A l’époque où je suis entré dans le graffiti, vers 1983, à New York, les galeries s’intéressaient déjà à l’art urbain et spécialement aux graffeurs des métros new - yorkais. Donc, depuis mon plus jeune âge, j’ai eu ces références de crossover du graff de la rue au monde des galeries d’art ; je savais qu’en Europe, ça allait être la même chose avec quinze ans de retard. Rien ne m’a étonné quand c’est arrivé ; je dirais même que c’est bien que ça se passe de la sorte tout en restant dans la rue. C’est exactement ce qui se passe aujourd’hui : tu remarqueras que des artistes comme Jonone, Os Gemeos ou Doze Green sont mondialement connus, mais les villes de São Paulo, New York ou Paris sont toujours autant massacrées.
Un mot sur la scène Street Art de Rio, où tu résides. Quel regard portes-tu sur les artistes locaux ?
Là où je vis le plus la scène Street Art, c’est à São Paulo avec le mouvement des Pixadores (1). C’est un vrai terrain de créativité avec les racines du mouvement toujours présentes, le pourquoi on écrit dans la rue : se faire reconnaître car personne ne nous calcule. Ils ont poussé le délire plus loin que n’importe quelle ville au monde. Ils sont la crème de la crème du vandalisme urbain à mes yeux.
As-tu une anecdote sur tes années graffiti ?
La dernière fois que je me suis fait serrer pour un tag, c’était en 2001 à New York, en plein hiver et sous un mètre de neige ! (rire) Ça m’a valu deux jours de garde-à-vue à Downtown Central et plusieurs jours de community service.
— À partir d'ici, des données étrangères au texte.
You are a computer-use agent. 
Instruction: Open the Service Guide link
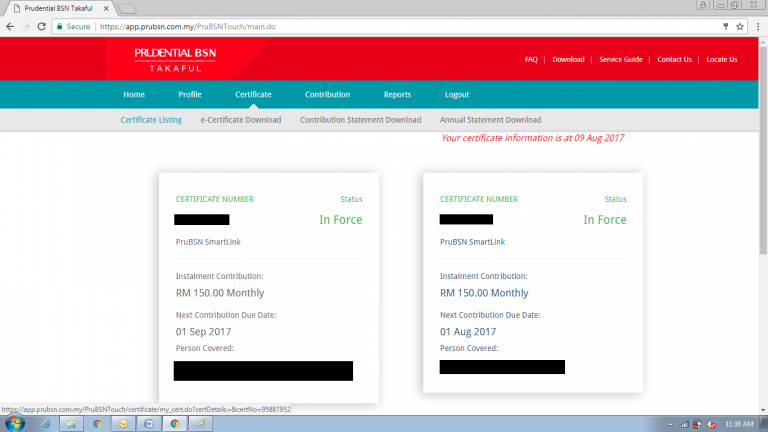(x=620, y=59)
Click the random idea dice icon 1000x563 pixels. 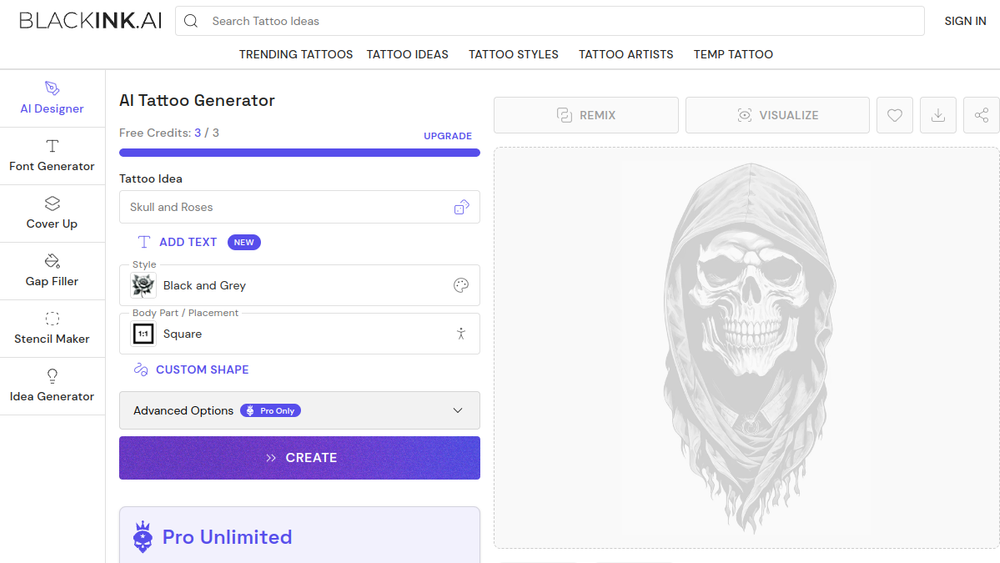[x=462, y=207]
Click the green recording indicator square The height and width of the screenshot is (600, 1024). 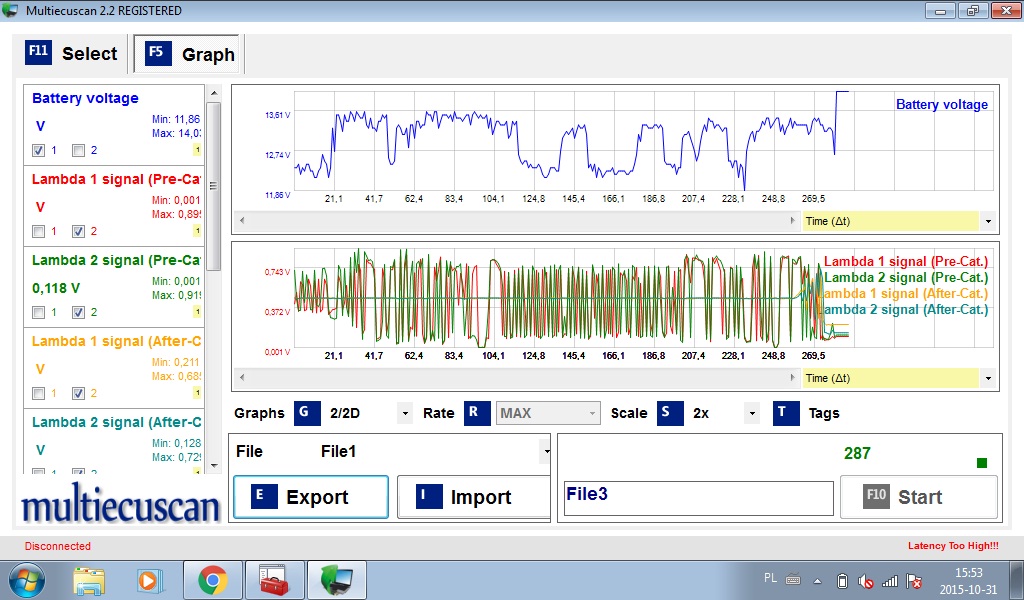981,463
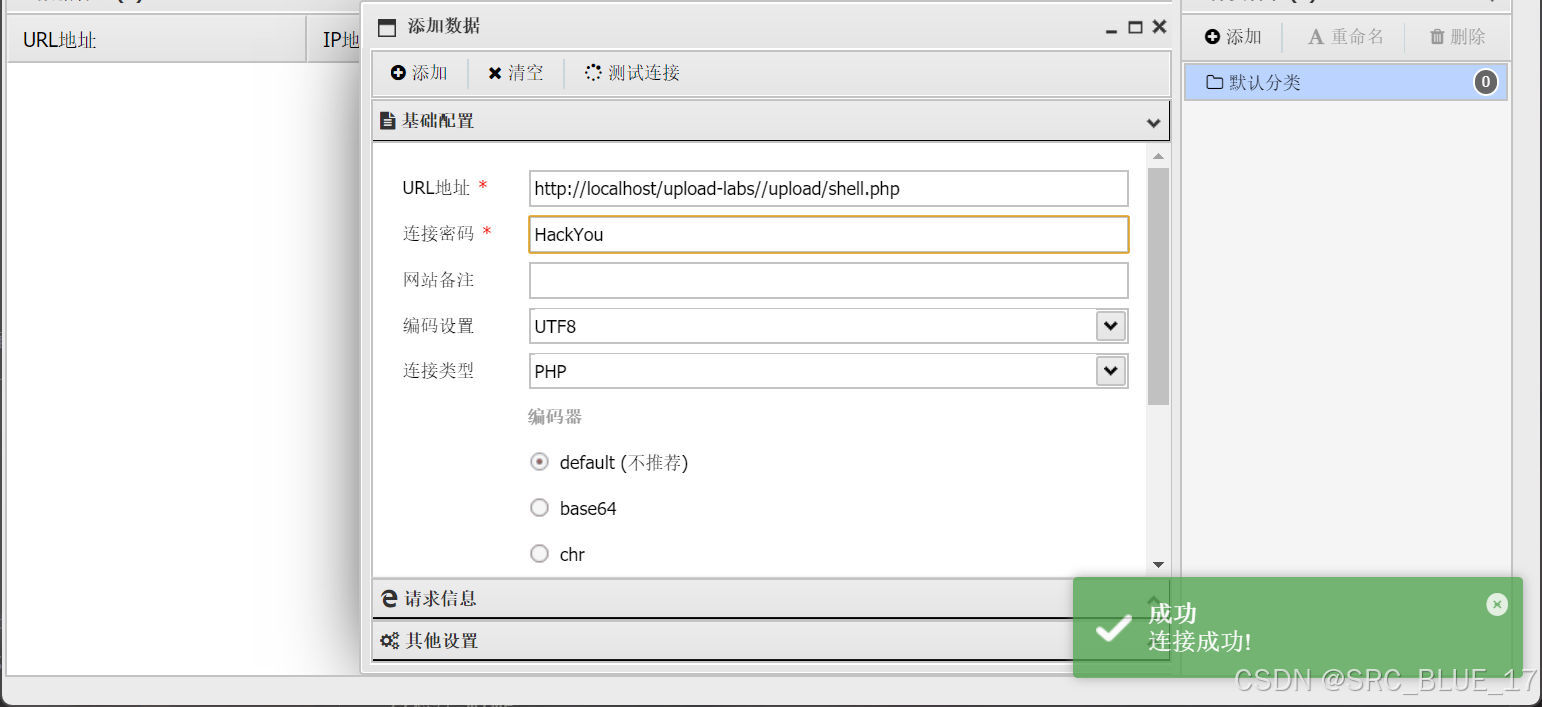
Task: Click the 清空 icon to clear fields
Action: [x=497, y=72]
Je raconte cette anecdote dans mon prochain livre Chronique d’une formule annoncée, qui retrace en photo mon parcours de 1983 à 2017 et qui sortira, je l’espère, à Noël prochain.
Site de Rockin Squat : www.livinastro5000.com
Note
(1) Graffeurs acrobates, les Pixadores montent toujours plus haut pour massacrer les gratte-ciel paulistes, parfois au péril de leur vie. Leur style, appelé pixação, s’inspire de l’écriture runique et tourne autour des lettres triangulaires noires.